TOOLCHAIN_DIR environment variable needs to match the toolchain destination folder
You can use the command:export TOOLCHAIN_DIR='path to files of the toolchain'
Or you can just uncompress the toolchain tarball and copy the contents (licensing readme.txt tools version.txt) into wearable_device_sw/external/toolchain.
7. Get BLE firmware:
Download curie-ble-v3.1.1.tar.gz and uncompress the retrieved package into wearable_device_sw/packages folder
You will first register in the web page. Then you will receive an email where is a download link. Click the link in the mail, choose the curie-ble-v3.1.1.tar.gz (118 KB) and download.
8. Get tools to flash the device:
https://01.org/android-ia/downloads/intel-platform-flash-tool-lite
3. Build JerryScript and Curie BSP
1. Generate makefiles
Run the Python script setup.py in jerryscript/targets/curie_bsp/ with the full path or relative path of the Curie_BSP:
python setup.py <path of Curie_BSP>
2. One time setup. It will check/download/install the necessary tools, and must be run only once.

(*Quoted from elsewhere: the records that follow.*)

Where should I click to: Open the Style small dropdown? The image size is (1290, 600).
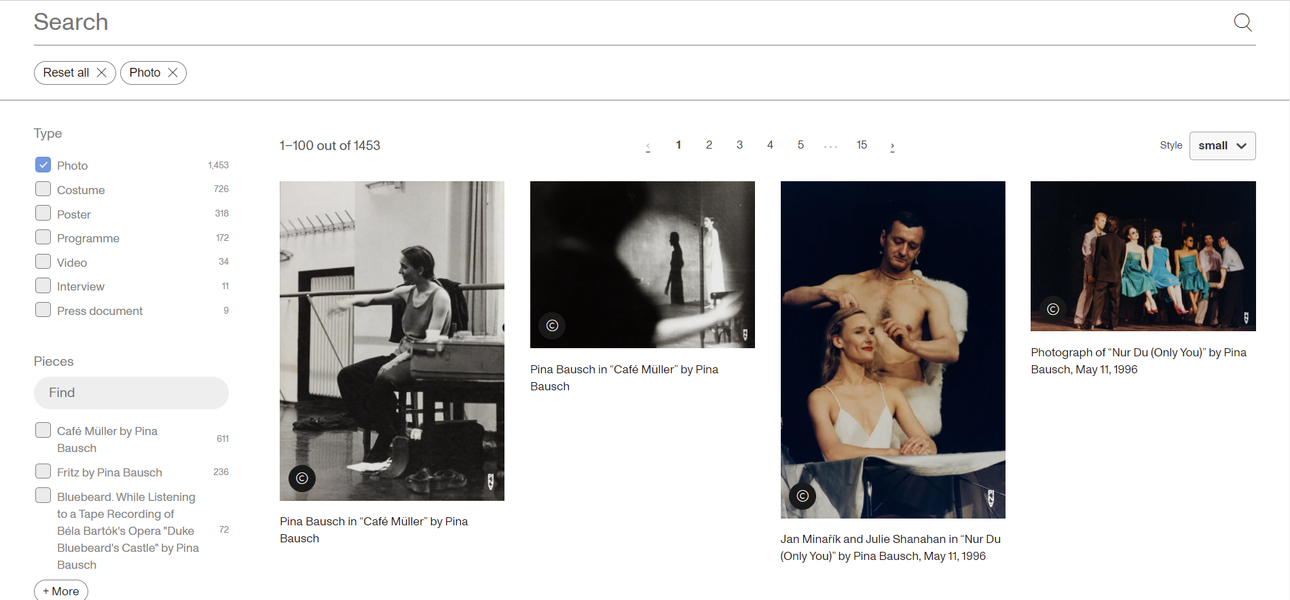click(1222, 146)
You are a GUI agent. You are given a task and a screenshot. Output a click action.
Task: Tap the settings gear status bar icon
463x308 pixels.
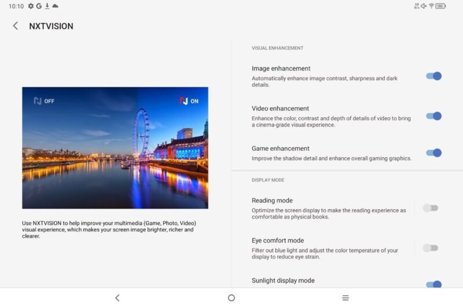tap(31, 6)
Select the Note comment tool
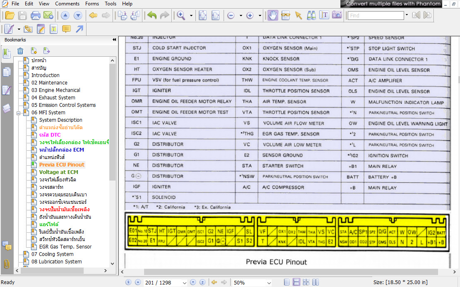This screenshot has height=287, width=460. coord(66,29)
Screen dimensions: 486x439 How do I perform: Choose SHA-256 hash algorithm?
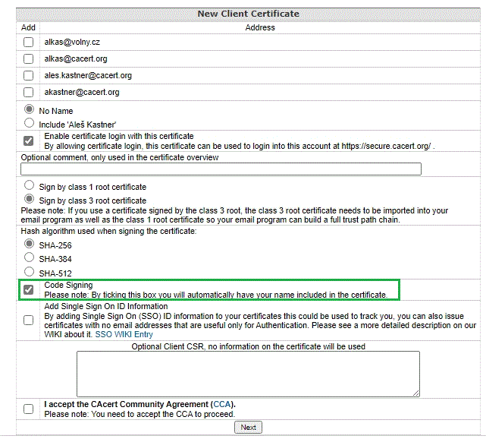tap(30, 244)
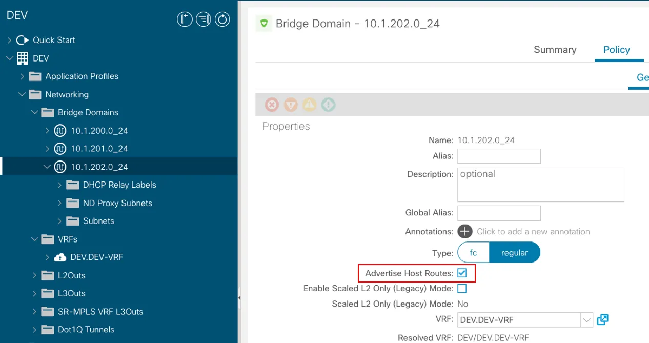Click the teal warning fault icon
Screen dimensions: 649x343
pos(328,105)

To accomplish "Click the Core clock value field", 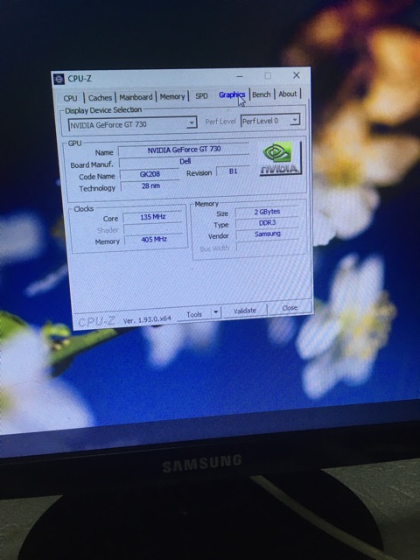I will coord(152,217).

In the directory Curie_BSP
make -C wearable_device_sw/projects/curie_bsp_jerry/ one_time_setup
3. In the directory Curie_BSP
mkdir out && cd $_
make -f ../wearable_device_sw/projects/curie_bsp_jerry/Makefile setup
make image
4. Connect JTAG Debugger and TTL Serial Cable to Arduino 101 as below:
5. Flash the firmware
make flash FLASH_CONFIG=jtag_full
4. Serial terminal
Assume the serial port is ttyUSB0 in /dev directory, we can type command screen ttyUSB0 115200 to open a serial terminal.
After the board boot successfully, you should see something like this:
Quark SE ID 16 Rev 0 A0
ARC Core state: 0000400
BOOT TARGET: 0
6135|QRK| CFW| INFO| GPIO service init in progress..
6307|ARC|MAIN| INFO| BSP init done
6315|ARC| CFW| INFO| ADC service init in progress..
6315|ARC| CFW| INFO| GPIO service init in progress...
6315|ARC| CFW| INFO| GPIO service init in progress...
6315|ARC|MAIN| INFO| CFW init done
To test the JavaScript command, you should add characters js e to the beginning of the JavaScript command, like this:
js e print ('Hello World!');
It is the uart command format of Curie BSP. js is cmd group, e is cmd name, which is short for eval, and print ('Hello World!'); is the cmd parameters, which is the JavaScript code we want to run.
You can see the result through the screen:
js e print ('Hello World!');js e 1 ACK
Hello World!
undefined
js e 1 OK
js e 1 ACK and js e 1 OK are debug info of Curie BSP uart commands, which mean it receive and execute the command sucessfully. Hello World! is the printed content. undefined is the return value of the statement print ('Hello World!').